La prise en compte des FOH ne s’est pas imposée d’emblée : initialement – et ceci est encore vrai aujourd’hui dans de nombreuses entreprises – quand on découvrait un problème ou qu’on était face à un échec, on se contentait de chercher un responsable, celui qui avait pris la « mauvaise » décision ou commis la « boulette ». Et lorsqu’on le trouvait, le management intervenait a minima pour le recadrer, assez souvent pour le sanctionner.

On s’est toutefois aperçu que cette approche par la responsabilité individuelle et la sanction ne permettait pas d’améliorer et de fiabiliser les processus de production. C’est assez simple à comprendre si l’on considère qu’un salarié commettant un acte inadapté dans une situation donnée sait généralement ce qu’il aurait fallu faire mais, pour différentes raisons, le plus souvent indépendantes de sa volonté, ne l’a pas fait. D’ailleurs, ce salarié s’en veut généralement de ne pas avoir agi de manière appropriée et n’a qu’une envie, ne pas reproduire le même acte dans la même situation. Recadrer ou sanctionner quelqu’un qui est dans cet état d’esprit n’a que peu d’intérêt. Par contre, si l’on identifie les causes de l’acte inadapté, pas juste ses causes immédiates mais aussi ses causes profondes, alors on peut agir sur elles et, ainsi, réduire la probabilité que ce salarié ainsi que d’autres placés dans une situation similaire ne reproduisent le même acte. Mieux encore : en agissant sur les causes profondes des événements qui affectent une activité, on améliore le fonctionnement global d’un service, voire d’une entreprise.

Comprendre comment agissent les FOH

Il est courant de représenter schématiquement les FOH par de grands pavés regroupant chacun un ensemble de facteurs (fig. 1). Ce type de représentation a l’avantage de cerner de manière relativement simple un ensemble de conditions à réunir pour que des équipes de terrain produisent une activité efficiente et sûre. Toutefois, il ne permet pas de comprendre comment ces différents facteurs sont liés et impactent l’activité humaine au point, parfois, de provoquer un accident. Ce manque de compréhension se retrouve dans les analyses d’événement affectant la production : elles font souvent apparaître des facteurs sans que leurs liens entre eux et même leur lien avec l’événement ne soient établis.
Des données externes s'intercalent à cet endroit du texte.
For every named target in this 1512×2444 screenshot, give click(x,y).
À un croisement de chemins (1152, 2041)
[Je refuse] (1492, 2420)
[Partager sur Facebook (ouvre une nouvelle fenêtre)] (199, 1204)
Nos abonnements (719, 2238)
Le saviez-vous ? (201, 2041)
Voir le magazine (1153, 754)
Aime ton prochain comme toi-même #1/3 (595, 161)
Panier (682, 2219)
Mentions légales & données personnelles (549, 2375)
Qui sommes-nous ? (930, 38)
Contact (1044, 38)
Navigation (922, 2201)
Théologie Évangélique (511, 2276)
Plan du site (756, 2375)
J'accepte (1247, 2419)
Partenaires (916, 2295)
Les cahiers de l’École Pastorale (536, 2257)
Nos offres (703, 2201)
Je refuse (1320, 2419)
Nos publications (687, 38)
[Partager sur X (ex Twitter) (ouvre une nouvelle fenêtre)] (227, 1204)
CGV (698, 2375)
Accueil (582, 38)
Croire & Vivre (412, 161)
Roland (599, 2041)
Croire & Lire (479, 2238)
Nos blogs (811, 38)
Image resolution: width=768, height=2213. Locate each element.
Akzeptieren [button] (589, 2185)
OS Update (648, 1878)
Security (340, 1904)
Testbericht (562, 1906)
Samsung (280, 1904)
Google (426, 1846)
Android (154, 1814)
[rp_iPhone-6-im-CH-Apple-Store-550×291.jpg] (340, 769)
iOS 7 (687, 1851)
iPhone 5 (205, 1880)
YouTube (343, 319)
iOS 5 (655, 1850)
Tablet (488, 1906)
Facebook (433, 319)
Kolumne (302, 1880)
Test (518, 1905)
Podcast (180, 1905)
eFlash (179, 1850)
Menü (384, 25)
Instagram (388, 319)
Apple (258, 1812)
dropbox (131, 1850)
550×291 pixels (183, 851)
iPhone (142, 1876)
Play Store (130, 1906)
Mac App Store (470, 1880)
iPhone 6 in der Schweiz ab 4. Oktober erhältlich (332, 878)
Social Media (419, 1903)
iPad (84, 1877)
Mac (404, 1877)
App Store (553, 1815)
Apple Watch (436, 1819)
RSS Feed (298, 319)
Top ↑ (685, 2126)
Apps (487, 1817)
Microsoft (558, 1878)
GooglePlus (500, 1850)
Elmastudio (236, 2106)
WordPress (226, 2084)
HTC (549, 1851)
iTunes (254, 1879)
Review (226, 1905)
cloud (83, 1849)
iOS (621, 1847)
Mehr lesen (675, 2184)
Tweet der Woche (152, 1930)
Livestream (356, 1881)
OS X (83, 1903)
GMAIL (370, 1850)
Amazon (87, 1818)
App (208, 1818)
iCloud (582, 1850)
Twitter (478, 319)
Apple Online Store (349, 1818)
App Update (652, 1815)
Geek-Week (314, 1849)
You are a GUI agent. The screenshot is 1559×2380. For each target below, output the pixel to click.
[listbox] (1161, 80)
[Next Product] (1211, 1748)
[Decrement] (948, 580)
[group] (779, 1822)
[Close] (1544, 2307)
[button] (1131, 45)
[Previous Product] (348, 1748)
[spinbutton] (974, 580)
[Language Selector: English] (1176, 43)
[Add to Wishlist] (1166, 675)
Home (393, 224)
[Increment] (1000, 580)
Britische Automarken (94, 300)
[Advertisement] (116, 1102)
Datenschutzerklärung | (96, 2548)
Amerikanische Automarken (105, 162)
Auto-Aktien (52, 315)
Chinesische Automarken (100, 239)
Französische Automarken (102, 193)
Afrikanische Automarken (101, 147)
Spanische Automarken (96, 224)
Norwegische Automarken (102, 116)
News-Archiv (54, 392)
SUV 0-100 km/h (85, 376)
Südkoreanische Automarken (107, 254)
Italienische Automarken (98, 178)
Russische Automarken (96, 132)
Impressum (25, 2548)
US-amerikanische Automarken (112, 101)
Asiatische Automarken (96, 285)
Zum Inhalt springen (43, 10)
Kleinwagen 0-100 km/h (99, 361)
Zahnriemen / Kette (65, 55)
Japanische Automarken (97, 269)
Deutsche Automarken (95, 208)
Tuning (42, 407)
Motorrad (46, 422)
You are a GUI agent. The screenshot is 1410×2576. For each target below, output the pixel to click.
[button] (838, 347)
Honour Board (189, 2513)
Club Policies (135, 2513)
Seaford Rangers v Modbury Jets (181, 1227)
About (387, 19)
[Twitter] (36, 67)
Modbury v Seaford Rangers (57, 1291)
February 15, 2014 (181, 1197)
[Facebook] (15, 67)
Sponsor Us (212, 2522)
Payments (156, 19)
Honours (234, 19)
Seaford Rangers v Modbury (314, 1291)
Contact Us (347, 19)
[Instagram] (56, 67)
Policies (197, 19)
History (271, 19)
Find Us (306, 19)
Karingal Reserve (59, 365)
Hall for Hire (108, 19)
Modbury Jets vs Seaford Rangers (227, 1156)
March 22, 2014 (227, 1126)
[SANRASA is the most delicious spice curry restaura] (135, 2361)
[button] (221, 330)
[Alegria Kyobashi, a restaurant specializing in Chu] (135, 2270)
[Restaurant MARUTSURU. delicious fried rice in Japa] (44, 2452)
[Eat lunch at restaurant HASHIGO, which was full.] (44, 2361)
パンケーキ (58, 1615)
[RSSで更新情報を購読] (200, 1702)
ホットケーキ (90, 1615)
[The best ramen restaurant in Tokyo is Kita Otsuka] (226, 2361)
Figure 1. Classification des FOH en 4 familles (liste non exhaustive)

Un modèle de l’activité basée sur des ressources

Une vision simplifiée de l’activité humaine considère qu’elle est déclenchée par la volonté d’atteindre un certain but et qu’elle mobilise pour cela des compétences permettant d’appliquer les actions adaptées. Cette conception élude toutefois le recours à un ensemble de ressources nécessaire à l’identification et la mise en œuvre réussie de ces actions.

D’ailleurs, il serait faux de penser que l’ensemble des facteurs représentés dans la figure 1 impactent le comportement humain de la même façon. En réalité, certains l’impactent directement, tandis que d’autres n’ont en réalité qu’une influence indirecte.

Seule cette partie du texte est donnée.